Por su lado, el conjunto de gobiernos provinciales expone un desequilibrio también creciente. La consultora Economía y Regiones proyecta para 2012 un déficit financiero para las provincias de 19.200 millones de pesos, algo más que un punto del PBI. En definitiva, el resultado financiero negativo del sector público argentino ya se ubica en el entorno de cinco por ciento del PBI, un nivel que no se había alcanzado desde 1990, antes de la convertibilidad.

Estamos en zona de alto riesgo, con tendencia a agravarse, a pesar de que los niveles de recaudación en relación con el PBI son también inéditamente elevados. Lo que ocurre es que el gasto se ha desbordado, superando los niveles históricos en más de diez puntos adicionales del PBI.

El gobierno argentino ha perdido el acceso al crédito. Ya no lo puede obtener en condiciones razonables y está actuando con mucha eficacia para no recobrarlo. Un déficit de esta magnitud en un país de menor riesgo sería transitoriamente digerible y tal vez fuera genuinamente financiable. Por el contrario, no es sostenible en la Argentina que no tiene otra forma de cubrirlo que no sea con el Banco Central o con las cajas públicas residuales.

La confiscación de YPF, además de crear una obligación adicional de pago que será reclamada en tribunales internacionales, no aportará caja a no ser que se renuncie a hacer inversiones o que prácticamente se enajenen sus yacimientos.

En el corto plazo el único camino para reducir el déficit es el recorte de los subsidios a la energía y al transporte, subiendo las tarifas. En el mediano y largo plazo deberá trabajarse en la racionalización administrativa y en una gradual reducción de los planes sociales, limitándolos a quienes verdaderamente los necesitan. Debiera también aumentarse la edad jubilatoria de acuerdo con el cambio en las expectativas de vida. Por cierto, estos no son cometidos ni social ni políticamente atractivos, ni tampoco fáciles para un gobierno que desistió de continuar con la eliminación de subsidios a poco que descubrió su costo en popularidad y su impacto recesivo.

El buen manejo fiscal suele colisionar con la política. El aumento del gasto aporta popularidad mientras que el de los impuestos la quita. Usualmente llega la hora de tener que reducir el déficit cuando la economía muestra señales recesivas. Aparecen voces fundamentadas que dicen que ese no es el momento de hacer ajustes porque acentúan la recesión. La encerrona es clásica y las consecuencias para gobiernos populistas que hacen caso de esas voces, también son conocidas.

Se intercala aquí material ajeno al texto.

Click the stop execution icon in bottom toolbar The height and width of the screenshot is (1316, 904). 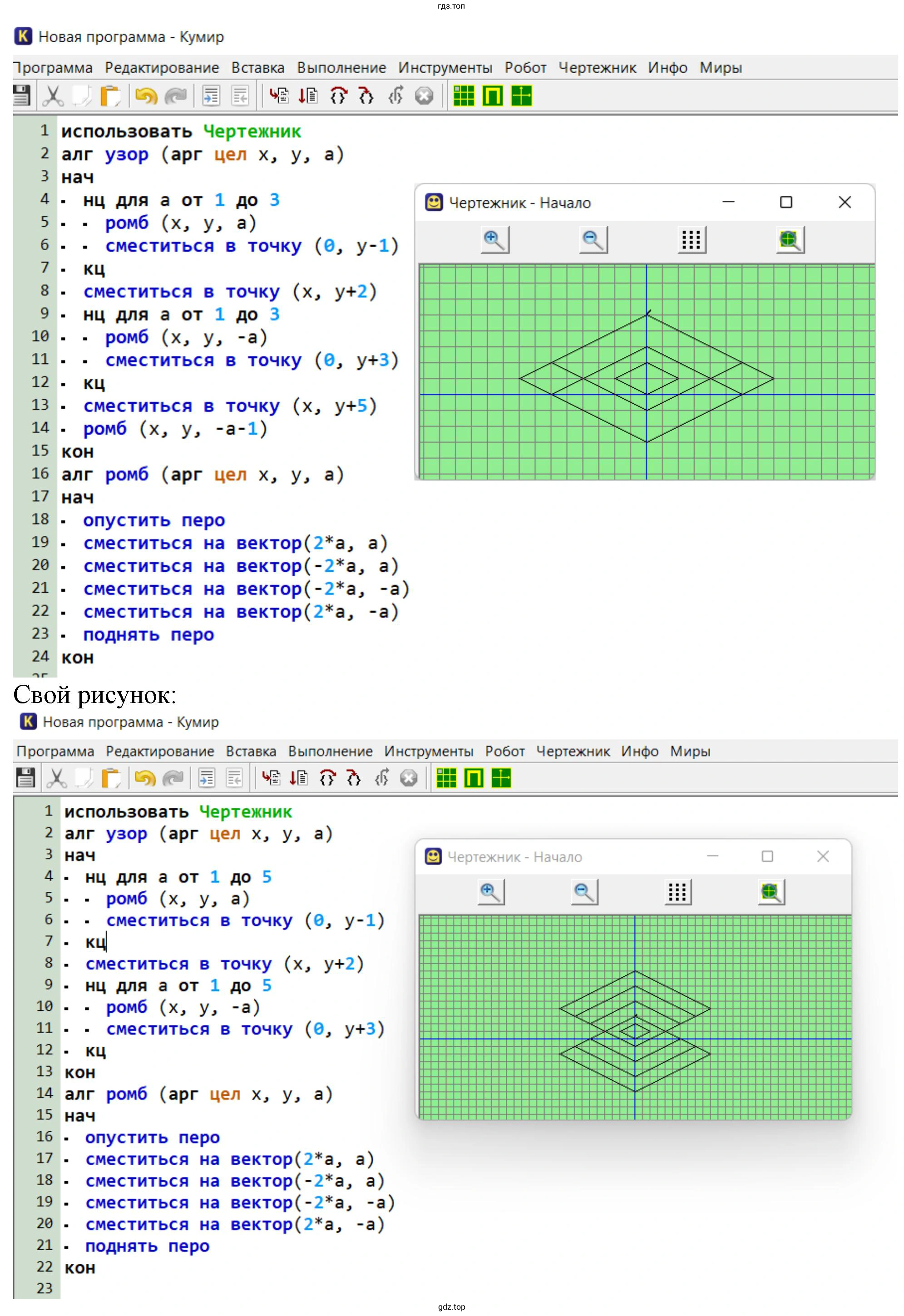pyautogui.click(x=408, y=778)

Los ajustes no se hacen o se demoran para luego producirse de hecho, en un marco de descontrol que puede llevar a la hiperrecesión o a la hiperinflación. Es por lo tanto imprescindible que el gobierno nacional, las provincias y los municipios tomen conciencia de la peligrosa evolución de la situación fiscal y que actúen seria y eficazmente antes de que la realidad actúe por ellos.

*Publicado en La Nación, Buenos Aires.